El hombre que fue a matar a la muerte


(Cuento narrado por el perdonador)

En aquella época llamábase perdonador al encargado de conceder la “indulgencia papal” o el perdón de los pecados, que el Sumo Pontífice otorgaba a los fieles.

Vivían en Flandes varios jóvenes disolutos que practicaban toda clase de locuras e inmoralidades. Tres de esos desalmados hallábanse un día sentados a la mesa de una taberna, bebiendo vaso tras vaso, cuando se oyó una campana que tañía por un difunto. Llamó uno a su criado para que fuera a inquirir el nombre del muerto. El domestico replicó que no necesitaba salir a la calle para saber quién era el fallecido,

-Dijéronmelo dos horas antes de que vuesas mercedes viniesen. El muerto era un antiguo camarada de vueseñorías, que fue asesinado sobre su propio asiento mientras bebía, por un ladrón silencioso llamado “la Muerte”, que había matado ya un millar de apestados en este país. El relato del criado fue confirmado por el tabernero, quien añadió que la Muerte se había cebado aquel año en los hombres, mujeres y niños de un gran pueblo distante una milla.

En esto, uno de los fanfarrones invitó a sus compañeros a unirse a él, a fin de buscar a la Muerte para matarla. Y los tres encamináronse hacia el referido pueblo a cumplir con lo que se habían propuesto. Por el camino encontraron a un anciano, el cual les pidió limosna.

-Mira, vejancón -dijéronle-; di-nos dónde está la Muerte que asesina a todos nuestros amigos, o perecerás tú a nuestras manos.

-Señores -repuso el anciano-, si tantas ganas tenéis de encontrar a la Muerte, seguid este camino tortuoso y la encontraréis en aquel bosquecillo, debajo de una encina, donde yo acabo de dejarla.

Al saber esto, los tres bravos dirigiéronse corriendo en la dirección indicada y al llegar al árbol hallaron gran cantidad de monedas de oro en varias pilas.
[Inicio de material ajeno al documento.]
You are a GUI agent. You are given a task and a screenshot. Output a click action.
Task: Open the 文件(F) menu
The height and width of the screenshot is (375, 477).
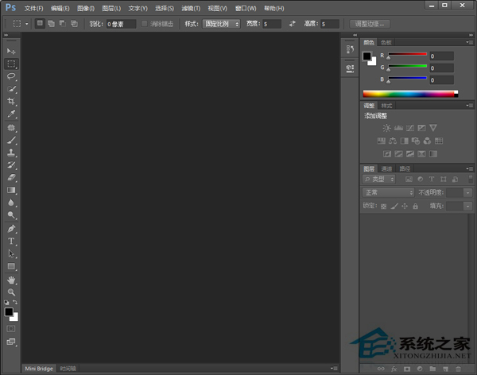34,8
Ya no pensaron más en continuar buscando a la Muerte.

-La Fortuna -dijo el más joven de los tres- nos ha dado estos tesoros para que podamos vivir con alegría. Debemos llevárnoslos a mi casa o a la vuestra, cuando sea de noche, porque, si nos vieran con ellos durante el día, nos ahorcarían por apoderarnos de lo ajeno.
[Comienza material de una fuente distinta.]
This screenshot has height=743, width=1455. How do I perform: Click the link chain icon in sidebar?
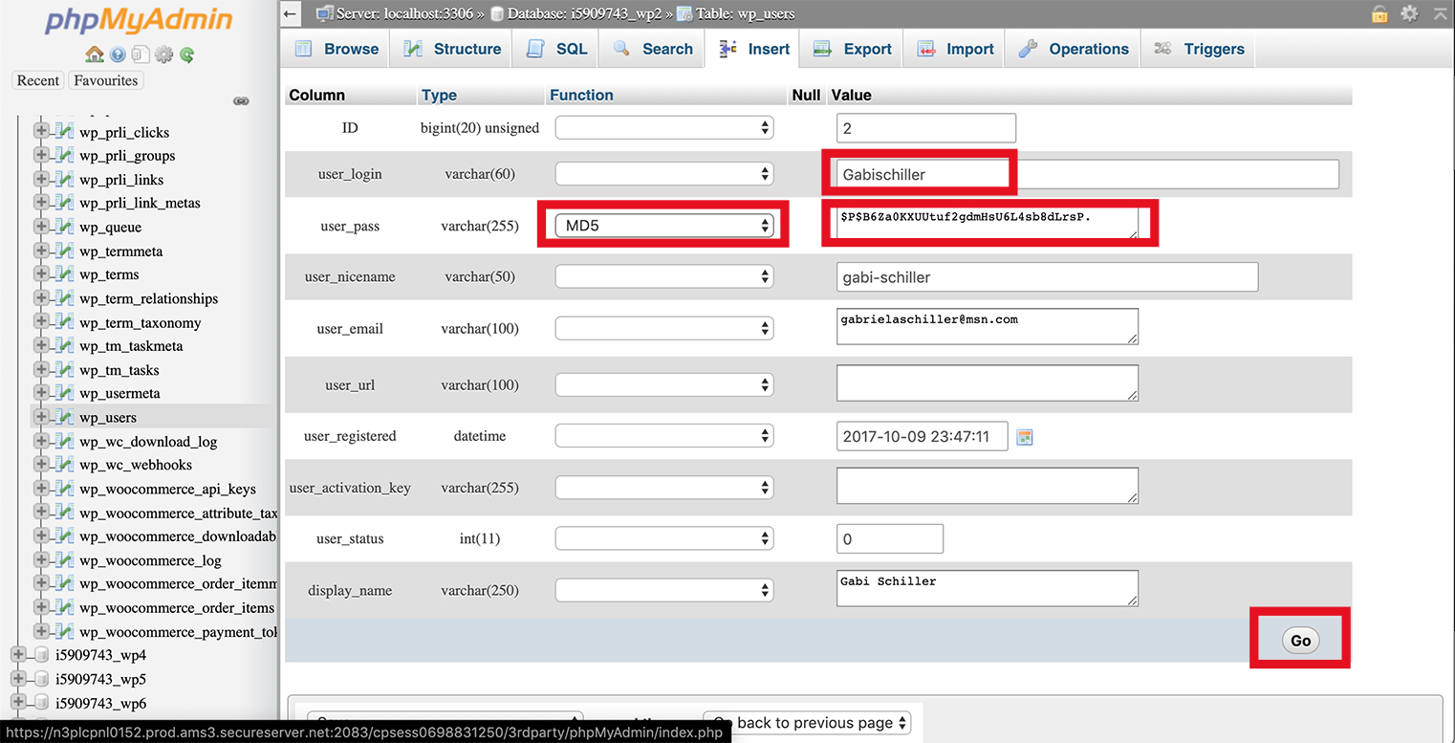click(241, 101)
Propuso uno echar suertes para saber quién iría a la ciudad en busca de comestibles y vino; los otros dos se quedarían a guardar el tesoro.

La suerte cayó en el más joven, y. cuando hubo partido, uno de los otros dos dijo a su compañero que seria lo mejor dividir aquel oro entre ellos.
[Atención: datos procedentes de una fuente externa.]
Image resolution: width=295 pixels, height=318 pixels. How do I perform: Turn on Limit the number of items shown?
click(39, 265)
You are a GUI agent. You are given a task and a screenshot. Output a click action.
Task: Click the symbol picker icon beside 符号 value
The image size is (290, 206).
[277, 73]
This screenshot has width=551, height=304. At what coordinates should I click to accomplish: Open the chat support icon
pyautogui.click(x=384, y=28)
-Los dos juntos somos más fuertes que él solo -dijo-; y cuando nuestro compañero regrese, procura entretenerlo de cualquier modo y yo lo heriré con la daga, y si tú, por tu parte, procuras contribuir a despacharlo para el otro mundo con la tuya, todo este dinero será nuestro para satisfacción de nuestros deseos. y para poder jugar a los dados cuando nos acomode.

Asintió a ello el segundo rufián y así quedó convenido. Pero el más joven de los tres, a quien asaltaban también malvados pensamientos mientras se dirigía a la ciudad, buscaba el modo más expedito de apoderarse de todo aquel oro, y hallólo al fin. Fuese a una farmacia y dijo al mancebo que. como en su casa no podían vivir tranquilos por el gran número de ratones que por ella pululaban, le diese algún veneno bastante active, para destruirlos. Dióselo el mancebo; llenó luego el mensajero las botellas de vino, y volvió al punto donde lo aguardaban sus compañeros, a quienes dio el vino envenenado; él bebería de otra botella que no contenía nada del tósigo. Cuando los otros dos malvados hubieron asesinado al más joven, dijeron entre ellos:

-Sentémonos y bebamos alegremente antes de enterrarlo. Y uno. cogiendo una botella del vino envenenado, bebió, y diola a su compañero, que bebió a su vez.

Así que, habiendo muerto también ambos envenenados, tuvieron fiel cumplimiento las palabras pronunciadas por el anciano: hallaron a la Muerte debajo de la encina.